The Sìkù further pushes back against the post-Míng tradition (especially Wáng Shìzhēn’s discussion-of-poetry quatrains) of taking Hé Jǐngmíng’s preface to his Míngyuè piān — celebrating the WángYángLùLuò (Four Talents of Early Táng) zhuǎnyùn style — as a misleading model. The editors argue that the seven-character zhuǎnyùn tradition is rooted in Wèi Wéndì’s Yāngē xíng and Bào Zhào’s Xínglù nán, and that Wáng Shìzhēn’s caution amounts to chénggēng ér chuījī — “blowing on cold sauce because hot soup once burned you” (overcaution). This is one of the cleanest Sìkù defenses of a Hé Jǐngmíng technical-poetics position against later critics.
The textual provenance — Kāng Hǎi’s 1523–24 posthumous compilation, with second preface by Wáng Shìzhēn — is one of the cleaner QiánQīzǐ cross-references: Kāng Hǎi as the surviving QiánQīzǐ fellow (KR4e0159) preserving the dead Hé’s manuscripts is a documentary echo of the LǐHé circle’s liúfēng yúyùn (lingering-wind, leftover-resonance).
Daniel Bryant’s The Great Recreation (2008) is the standard modern English-language reconstruction of Hé Jǐngmíng’s world; his title Great Recreation renders the hào Dàfù.
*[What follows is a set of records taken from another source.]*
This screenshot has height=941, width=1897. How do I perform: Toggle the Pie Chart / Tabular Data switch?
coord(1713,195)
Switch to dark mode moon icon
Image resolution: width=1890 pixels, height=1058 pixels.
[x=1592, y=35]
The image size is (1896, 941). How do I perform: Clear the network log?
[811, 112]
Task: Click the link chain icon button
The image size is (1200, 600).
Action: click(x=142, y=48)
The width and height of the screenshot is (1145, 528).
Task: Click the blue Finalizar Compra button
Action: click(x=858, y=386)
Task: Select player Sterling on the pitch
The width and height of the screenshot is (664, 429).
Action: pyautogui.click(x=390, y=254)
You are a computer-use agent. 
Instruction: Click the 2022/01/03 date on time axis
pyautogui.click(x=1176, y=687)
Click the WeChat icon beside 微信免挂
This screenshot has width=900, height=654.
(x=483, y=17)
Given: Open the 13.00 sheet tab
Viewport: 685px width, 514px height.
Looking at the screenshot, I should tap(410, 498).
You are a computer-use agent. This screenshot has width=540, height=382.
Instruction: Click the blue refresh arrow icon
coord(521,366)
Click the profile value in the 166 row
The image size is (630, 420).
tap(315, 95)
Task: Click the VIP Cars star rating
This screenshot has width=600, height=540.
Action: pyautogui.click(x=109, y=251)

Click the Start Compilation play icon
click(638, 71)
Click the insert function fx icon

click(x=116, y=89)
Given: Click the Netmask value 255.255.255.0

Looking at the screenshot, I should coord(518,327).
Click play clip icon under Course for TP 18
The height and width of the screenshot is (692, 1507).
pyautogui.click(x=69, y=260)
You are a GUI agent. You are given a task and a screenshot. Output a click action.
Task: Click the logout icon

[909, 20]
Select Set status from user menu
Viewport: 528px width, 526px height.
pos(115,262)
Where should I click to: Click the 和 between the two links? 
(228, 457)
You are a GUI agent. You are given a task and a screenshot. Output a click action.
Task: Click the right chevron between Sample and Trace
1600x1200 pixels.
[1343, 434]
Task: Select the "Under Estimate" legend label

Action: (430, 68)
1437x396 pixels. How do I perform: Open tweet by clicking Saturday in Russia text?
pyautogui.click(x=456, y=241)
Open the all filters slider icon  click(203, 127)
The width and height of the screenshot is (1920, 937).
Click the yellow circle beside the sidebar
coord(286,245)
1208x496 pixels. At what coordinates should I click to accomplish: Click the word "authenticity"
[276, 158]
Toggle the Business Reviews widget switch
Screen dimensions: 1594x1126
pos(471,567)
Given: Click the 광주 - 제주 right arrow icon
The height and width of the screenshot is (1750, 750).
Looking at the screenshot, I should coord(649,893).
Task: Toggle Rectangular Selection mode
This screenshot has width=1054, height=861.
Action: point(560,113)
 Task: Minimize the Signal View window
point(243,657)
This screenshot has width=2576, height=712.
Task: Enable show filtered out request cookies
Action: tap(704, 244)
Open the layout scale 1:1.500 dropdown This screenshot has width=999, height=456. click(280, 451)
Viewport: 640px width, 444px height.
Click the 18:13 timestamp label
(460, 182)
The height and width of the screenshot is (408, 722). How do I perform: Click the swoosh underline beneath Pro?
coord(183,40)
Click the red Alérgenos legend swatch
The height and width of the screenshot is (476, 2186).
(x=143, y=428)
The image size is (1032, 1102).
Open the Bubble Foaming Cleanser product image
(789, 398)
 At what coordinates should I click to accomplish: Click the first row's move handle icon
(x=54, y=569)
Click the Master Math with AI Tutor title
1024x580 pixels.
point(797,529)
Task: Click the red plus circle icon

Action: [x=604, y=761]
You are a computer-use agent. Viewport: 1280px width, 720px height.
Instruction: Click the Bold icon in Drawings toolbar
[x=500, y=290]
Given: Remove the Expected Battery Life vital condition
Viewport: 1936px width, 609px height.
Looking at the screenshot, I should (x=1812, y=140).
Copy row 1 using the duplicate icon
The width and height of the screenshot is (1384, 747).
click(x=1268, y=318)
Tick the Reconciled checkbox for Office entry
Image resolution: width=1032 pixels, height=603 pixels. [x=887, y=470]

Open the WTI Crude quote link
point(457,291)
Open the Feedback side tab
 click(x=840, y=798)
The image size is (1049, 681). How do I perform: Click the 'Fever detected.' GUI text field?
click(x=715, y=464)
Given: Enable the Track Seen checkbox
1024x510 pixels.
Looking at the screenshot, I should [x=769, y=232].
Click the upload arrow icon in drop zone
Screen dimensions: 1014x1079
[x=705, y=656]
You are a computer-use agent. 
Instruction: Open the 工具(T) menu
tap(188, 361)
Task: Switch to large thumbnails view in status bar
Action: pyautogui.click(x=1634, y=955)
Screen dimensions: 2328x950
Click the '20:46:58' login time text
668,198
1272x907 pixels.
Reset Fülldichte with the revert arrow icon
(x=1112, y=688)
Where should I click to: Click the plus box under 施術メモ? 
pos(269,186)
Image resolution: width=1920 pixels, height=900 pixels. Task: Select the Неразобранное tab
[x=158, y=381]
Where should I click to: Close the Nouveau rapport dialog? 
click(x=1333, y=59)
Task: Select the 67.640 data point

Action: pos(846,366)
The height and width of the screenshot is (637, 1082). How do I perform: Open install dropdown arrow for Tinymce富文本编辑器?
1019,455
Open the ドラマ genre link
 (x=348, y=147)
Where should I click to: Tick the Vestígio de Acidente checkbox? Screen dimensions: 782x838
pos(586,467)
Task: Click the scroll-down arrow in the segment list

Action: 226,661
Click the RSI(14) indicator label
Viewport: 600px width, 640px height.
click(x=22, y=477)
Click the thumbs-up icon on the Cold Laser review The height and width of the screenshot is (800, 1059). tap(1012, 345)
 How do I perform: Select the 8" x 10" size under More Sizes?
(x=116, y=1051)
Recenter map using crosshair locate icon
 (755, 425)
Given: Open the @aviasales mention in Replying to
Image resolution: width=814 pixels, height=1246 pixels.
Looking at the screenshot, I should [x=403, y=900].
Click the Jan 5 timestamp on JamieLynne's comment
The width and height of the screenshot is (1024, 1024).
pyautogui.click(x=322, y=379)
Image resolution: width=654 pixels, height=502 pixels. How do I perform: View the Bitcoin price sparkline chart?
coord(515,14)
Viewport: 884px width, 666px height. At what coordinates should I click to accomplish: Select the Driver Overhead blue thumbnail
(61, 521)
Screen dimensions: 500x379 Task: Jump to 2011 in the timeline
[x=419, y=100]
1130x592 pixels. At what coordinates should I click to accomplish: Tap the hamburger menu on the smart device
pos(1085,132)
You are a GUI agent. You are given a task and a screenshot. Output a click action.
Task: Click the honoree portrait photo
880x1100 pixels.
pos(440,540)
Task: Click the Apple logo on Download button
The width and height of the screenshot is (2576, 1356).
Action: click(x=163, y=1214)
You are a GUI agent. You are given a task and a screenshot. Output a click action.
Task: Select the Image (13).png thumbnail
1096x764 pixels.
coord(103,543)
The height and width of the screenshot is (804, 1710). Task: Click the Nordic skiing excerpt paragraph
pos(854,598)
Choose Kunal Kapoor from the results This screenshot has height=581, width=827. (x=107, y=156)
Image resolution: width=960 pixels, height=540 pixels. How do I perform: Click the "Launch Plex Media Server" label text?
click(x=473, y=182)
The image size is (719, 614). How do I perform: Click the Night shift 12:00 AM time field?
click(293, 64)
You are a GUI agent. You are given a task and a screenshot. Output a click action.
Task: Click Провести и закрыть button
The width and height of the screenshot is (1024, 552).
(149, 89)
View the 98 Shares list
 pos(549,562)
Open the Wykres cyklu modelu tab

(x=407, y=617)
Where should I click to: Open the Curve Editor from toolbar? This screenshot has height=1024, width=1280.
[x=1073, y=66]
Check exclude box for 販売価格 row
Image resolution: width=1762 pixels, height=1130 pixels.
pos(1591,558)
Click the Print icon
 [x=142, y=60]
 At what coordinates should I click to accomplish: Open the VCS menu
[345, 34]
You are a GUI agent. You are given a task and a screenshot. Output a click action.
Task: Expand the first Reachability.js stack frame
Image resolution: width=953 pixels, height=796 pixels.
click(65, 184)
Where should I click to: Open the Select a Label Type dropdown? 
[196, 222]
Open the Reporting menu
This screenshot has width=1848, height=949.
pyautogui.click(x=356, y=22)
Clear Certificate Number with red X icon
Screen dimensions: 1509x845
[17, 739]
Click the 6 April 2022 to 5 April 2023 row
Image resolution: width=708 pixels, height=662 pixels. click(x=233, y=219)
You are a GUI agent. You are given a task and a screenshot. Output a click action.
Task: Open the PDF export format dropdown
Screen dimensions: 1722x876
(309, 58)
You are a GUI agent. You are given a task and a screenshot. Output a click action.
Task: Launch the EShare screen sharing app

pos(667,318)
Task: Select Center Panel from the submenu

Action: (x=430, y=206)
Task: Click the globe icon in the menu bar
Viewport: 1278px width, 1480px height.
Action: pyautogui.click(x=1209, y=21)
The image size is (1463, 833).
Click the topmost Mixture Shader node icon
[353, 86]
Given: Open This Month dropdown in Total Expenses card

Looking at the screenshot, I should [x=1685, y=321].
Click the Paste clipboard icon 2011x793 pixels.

CBDB id 34648 confirms 1483–1521.
Translations and research
- Daniel Bryant, The Great Recreation: Ho Ching-ming (1483–1521) and His World (Leiden: Brill, 2008) — the standard modern study.
- L. Carrington Goodrich and Chaoying Fang, eds., Dictionary of Ming Biography 1368–1644. New York: Columbia UP, 1976: notice of Hé Jǐng-míng.
- Míng shǐ j. 286 (Wén-yuàn 2) — Hé Jǐng-míng biography.
- Yoshikawa Kōjirō, Five Hundred Years of Chinese Poetry, 1150–1650 (trans. John T. Wixted; Princeton UP, 1989) — for the fù-gǔ movement.
- Wilkinson, Chinese History: A New Manual, §28 (Míng bié-jí).
Other points of interest
The Sìkù tíyào’s defense of Hé Jǐngmíng’s Míngyuè piān preface and the WángYángLùLuò zhuǎnyùn (Four-Talents-of-Early-Táng switching-rhyme) tradition against Wáng Shìzhēn’s quatrain-tradition criticism is one of the most technically-detailed poetic-technical arguments preserved in the Míng biéjí tíyào tradition. The 36–year early death of Hé (at 38) is a documentary loss flagged in the Sìkù’s closing line.